Milly, 12 décembre.
Tu vois que j'ai commencé ma pièce pour l'Athénée d'Avignon. Où en est la tienne? la mienne en reste à ces deux vers; depuis deux mois je ne sais trop que dire. Je ne suis pas assez italien pour lire couramment les ouvrages de Pétrarque dont il faut bien que je parle en connaisseur. Aide-moi donc de quelques notes, et je continuerai. N'est-il pas dommage de s'arrêter en si beau chemin ?
Il est fort tard, je suis dans ma cellule où je viens de crayonner une petite scène d'une petite pièce. Je fais bien les vers d'une scène et moins bien toute la scène ; je fais passablement quelques scènes et horriblement mal tout l'ensemble d'un ouvrage. Quelle est la muse qui préside à l'ensemble, que je l'invoque? Je suis content de ma journée, je la couronne en t'écrivant : ce matin, j'ai traduit de l'anglais et un peu de grec, du poëme d'Hésiode, Les Travaux et les Jours ; j'ai envoyé à Guichard une petite pièce de petits vers qu'il me demandait pour sa belle ; après dîner j'ai appris toute la belle scène d'Iphigénie entre Agamemnon et Achille, et je, la déclame de mon mieux aux murs de ma chambre ; tout à l'heure je viens moi-même d'essayer un fragment de comédie, qui est, à mon avis, bien versifié. Je vais, à présent, regagner le salon et prendre les gazettes ou un roman pour finir la soirée. Mes yeux s'affaiblissent, j'y vois double. Demain, dans la matinée, je recommencerai ou plutôt je continuerai , cette lettre. Je compte après-demain partir, pour Lyon, seulement pour quelques jours; je reviendrai finir bien tristement mon hiver à Mâcon ; je donnerais, beau coup de choses pour ne pas quitter la campagne. Adieu, je te quitte; à demain.
Que te dirai-je de mon voyage à Bienassis? J'ai trouvé Prosper toujours le même, ennuyé du droit qu'il néglige, et enthousiasmé de la belle qu'il cultive beaucoup trop ; du reste, m'aimant toujours, et toi tout autant, quoique votre correspondance soit éteinte.

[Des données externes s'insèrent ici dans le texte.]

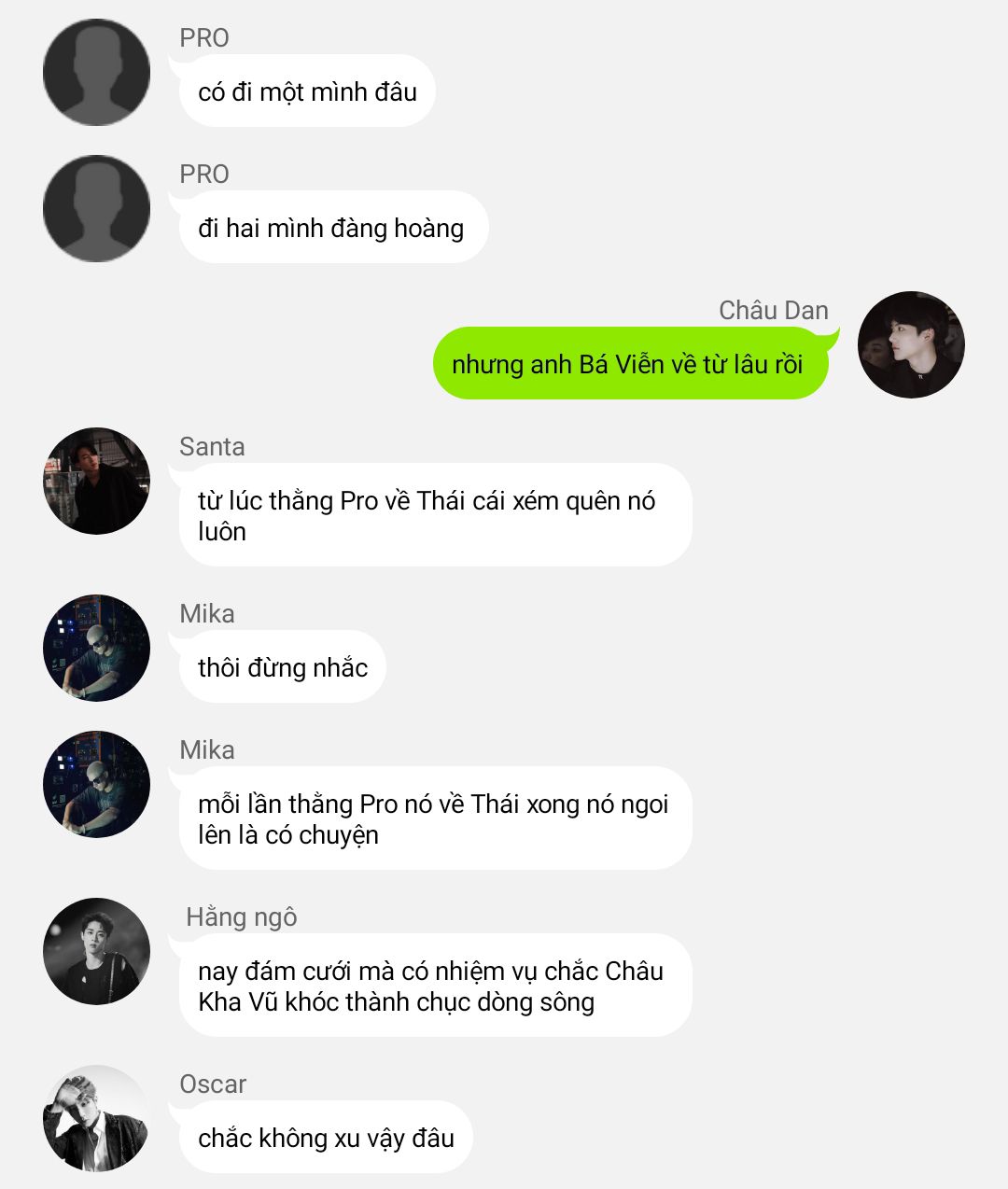Tap Mika's avatar beside 'thôi đừng nhắc'
Viewport: 1008px width, 1189px height.
click(97, 648)
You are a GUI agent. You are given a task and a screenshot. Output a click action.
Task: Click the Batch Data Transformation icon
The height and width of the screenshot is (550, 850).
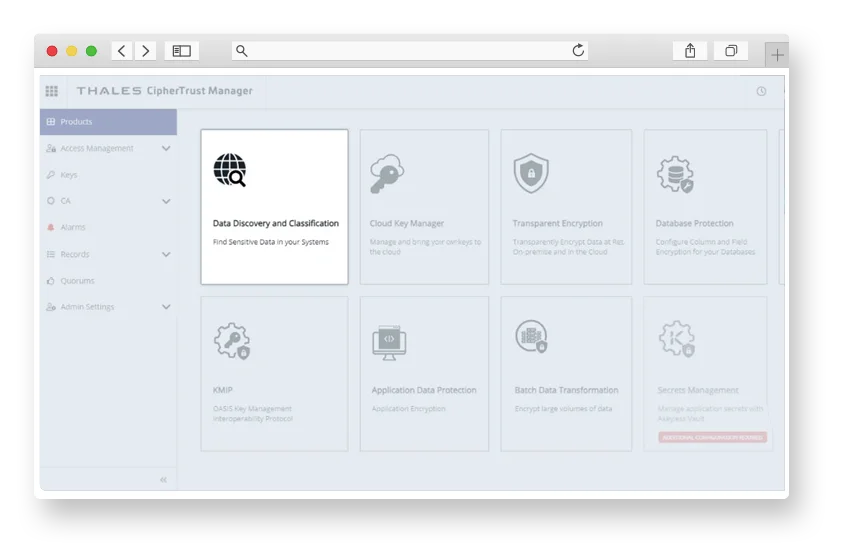(x=531, y=337)
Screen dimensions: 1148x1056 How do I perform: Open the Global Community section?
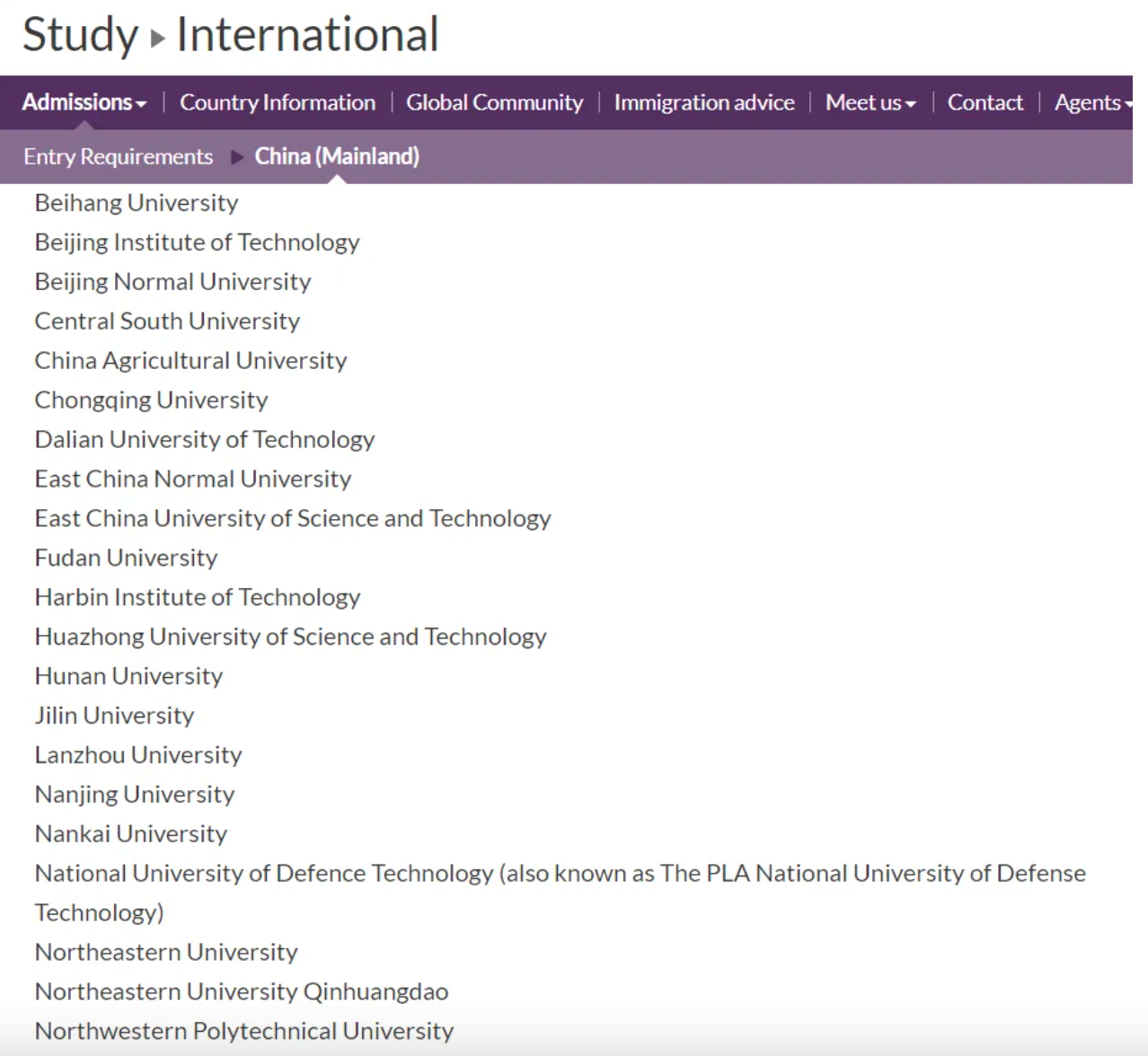pyautogui.click(x=494, y=102)
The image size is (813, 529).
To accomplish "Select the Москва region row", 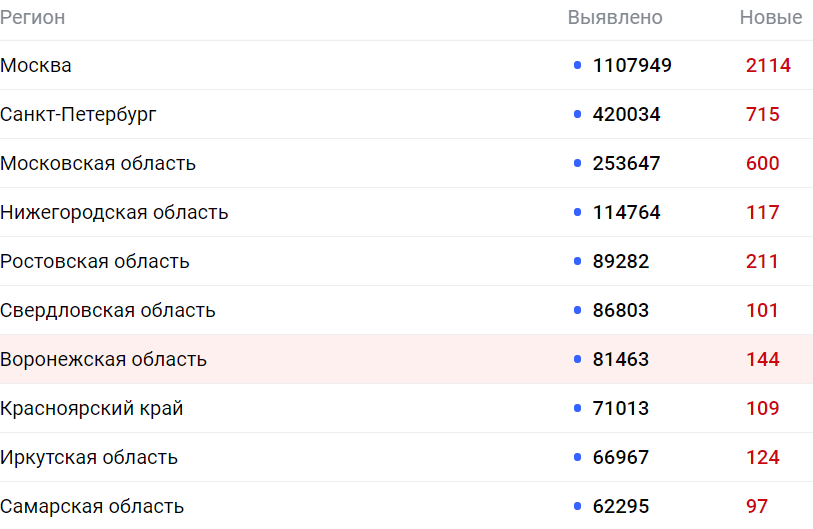I will click(x=406, y=65).
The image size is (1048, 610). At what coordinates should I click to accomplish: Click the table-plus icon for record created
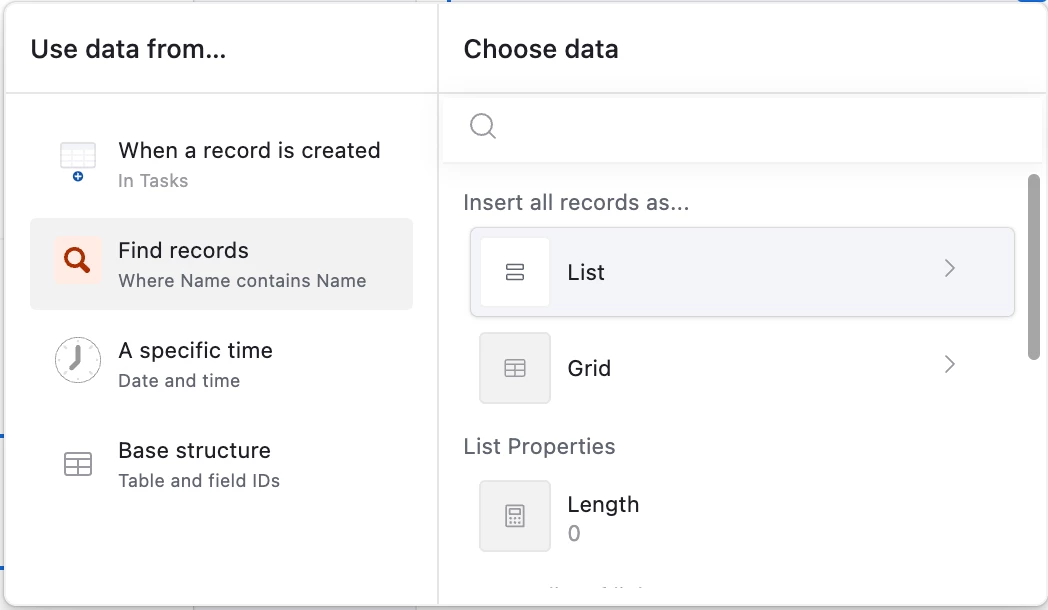tap(78, 161)
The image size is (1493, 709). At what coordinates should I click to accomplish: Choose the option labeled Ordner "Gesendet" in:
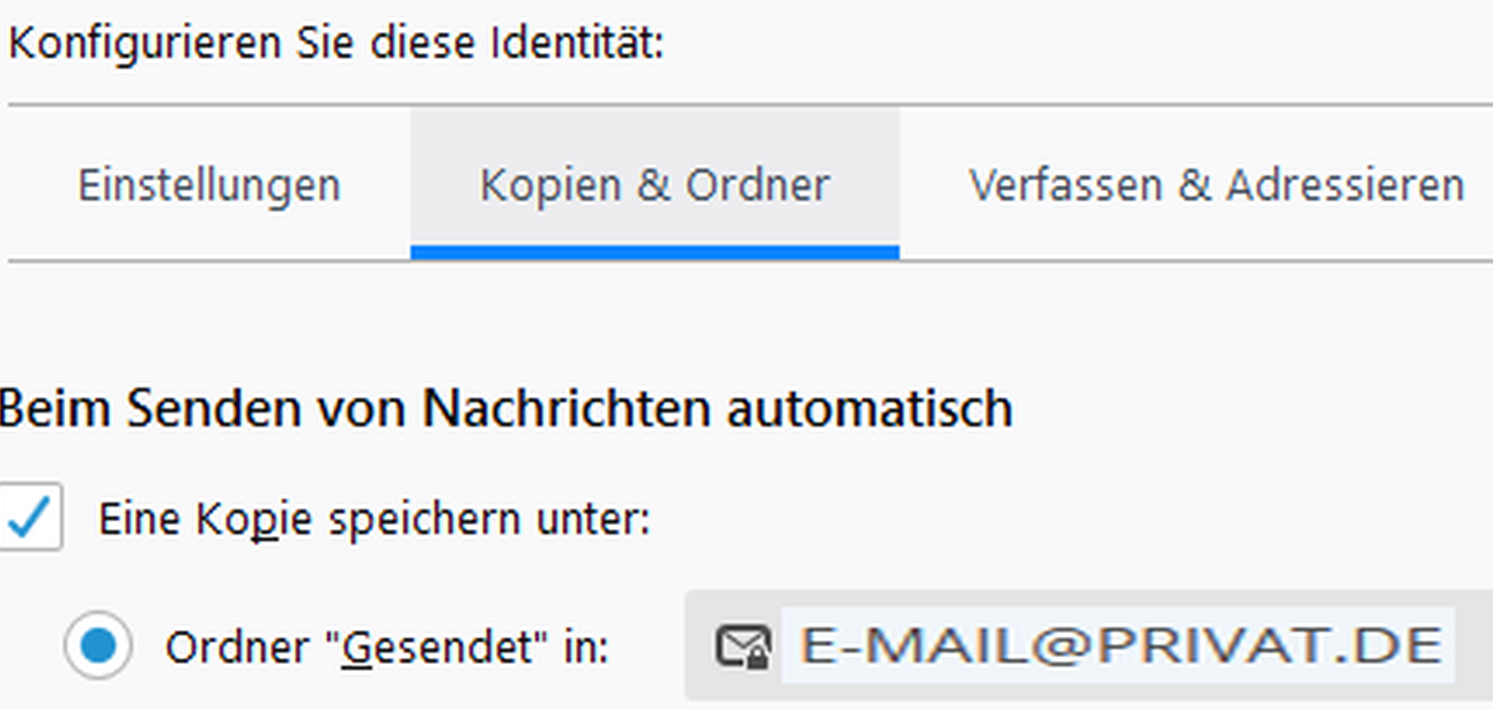(x=386, y=648)
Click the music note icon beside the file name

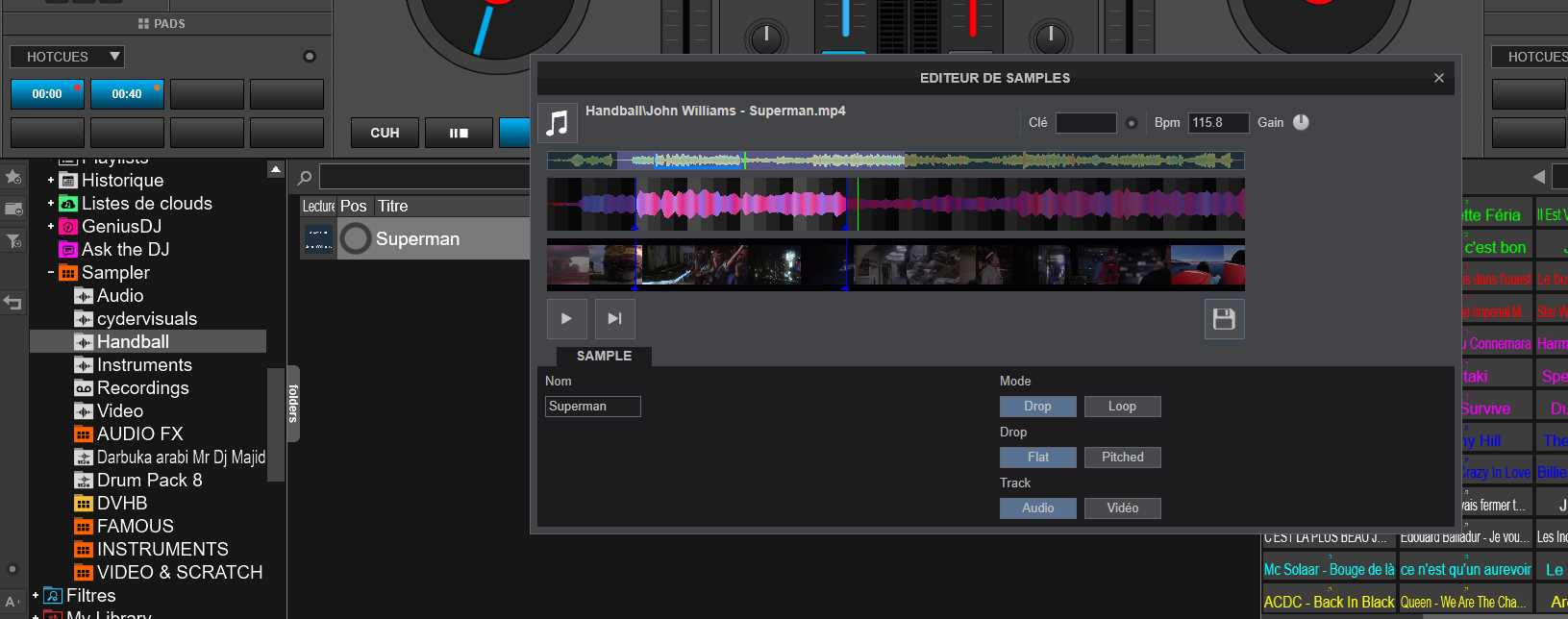pyautogui.click(x=557, y=123)
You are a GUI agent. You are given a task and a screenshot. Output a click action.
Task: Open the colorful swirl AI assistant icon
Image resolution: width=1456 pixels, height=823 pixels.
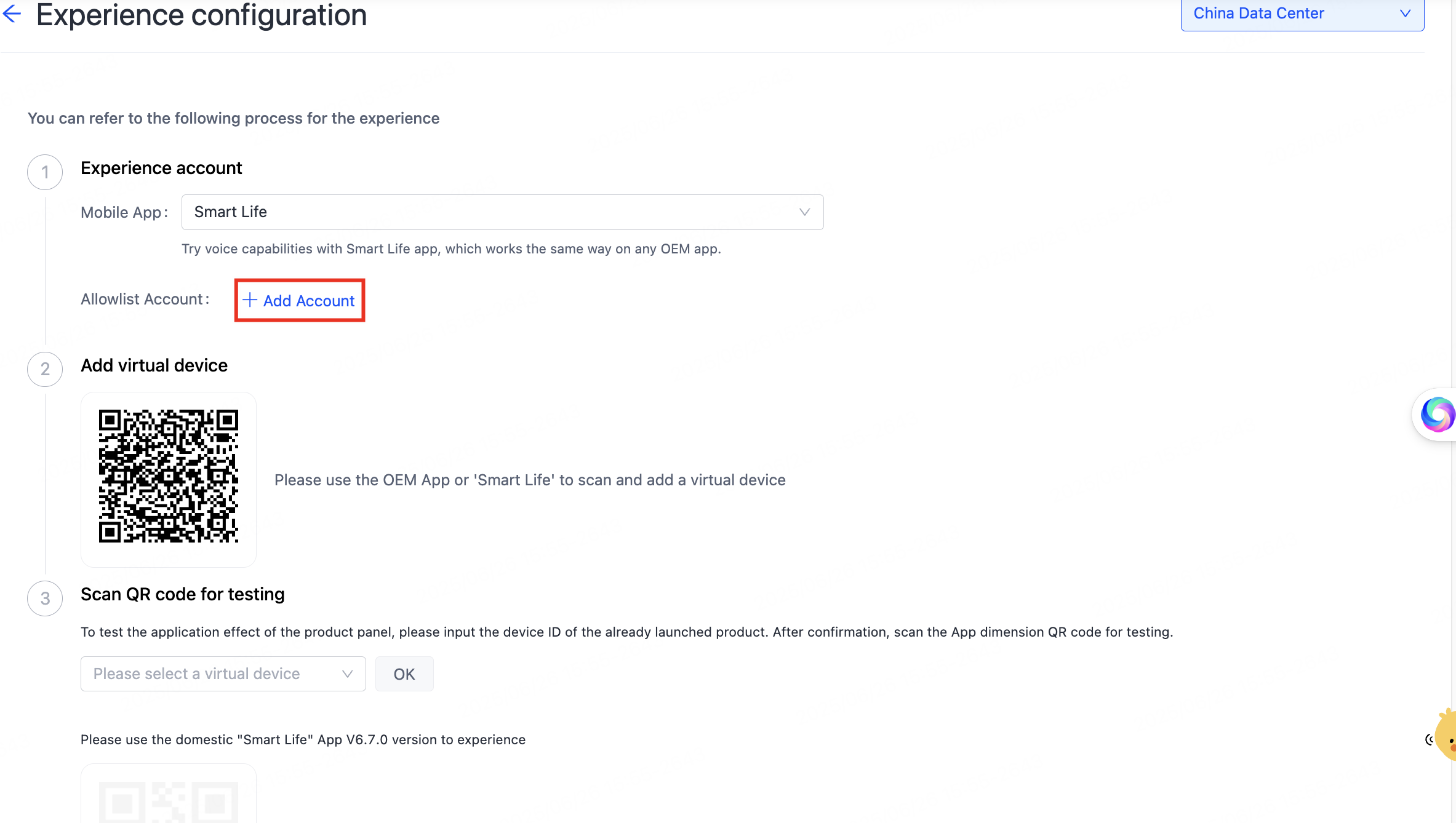click(1438, 415)
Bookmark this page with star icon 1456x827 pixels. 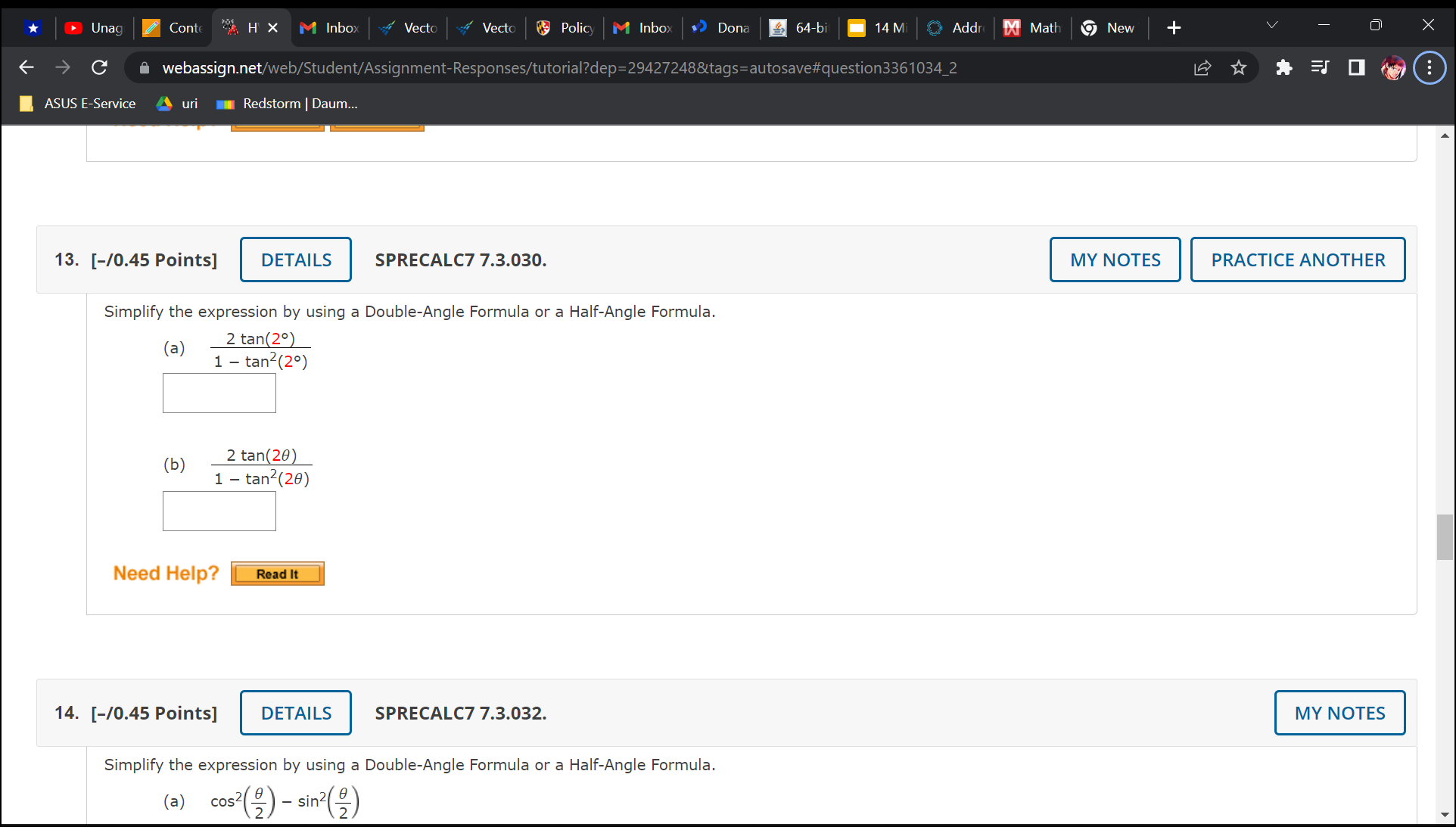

Avoue qu'il y a bien là de la faute. Mais ce n'est pas à moi à t'en parler, moi que jusqu'ici Paris ne t'a pu faire négliger. Je vois en toi une amitié solide et éternelle et je m'en réjouis toutes les fois que j'y pense; aussi toutes les personnes qui me connaissent un peu te connaissent de même, c'est mon rabachage.
Je viens d'avoir ici pendant quelques jours Charles de Rémondange ; c'est bien toujours le brouillon de meilleur coeur que je connaisse. Nous nous sommes un peu divertis. Nous avions deux jeunes femmes et mes soeurs, je faisais des rondes et nous dansions toute la soirée. Il doit partir pour Paris à peu près dans le même temps que moi. Si tu n'y es pas alors, comme je le crains tant, nous prendrons peut-être un appartement commune. Il a beaucoup plus travaillé depuis sa sortie du collége qu'auparavant, il traduit joliment Homère; il a cependant continué seul le grec. Il doit venir beaucoup à Mâcon cet hiver, et moi aller à Bourg très-souvent; c'est mon unique ressource, mais c'en est une fort bonne sous mille rapports.
A propos, vois-tu souvent G. D., D. G., et tant d'autres étudiants de droit? que deviennent-ils ? Je n'entends plus du tout parler de R. depuis quelque temps; je ne sais s'il est rentré à Dijon : il me fuit comme un créancier.
Je dois faire encore le voyage de Moulins incessamment et celui de Dijon. Je ne sais quand. Tout cela me ruine, et je serai sans le sol à Paris; j'en travaillerai mieux.
Adieu, écris-moi donc bien souvent. Je n'ai que tes lettres pour me rendre du courage et de la force et me tirer du spleen qui me ronge trop souvent et qui ne diminue pas par mille désagréments de société que je commence trop à connaître et où je suis assez mal. On prétend que je suis haut et fat; c'est une raison pour qu'on me croie plat et bête. O précieuse solitude !
A. DE LAM.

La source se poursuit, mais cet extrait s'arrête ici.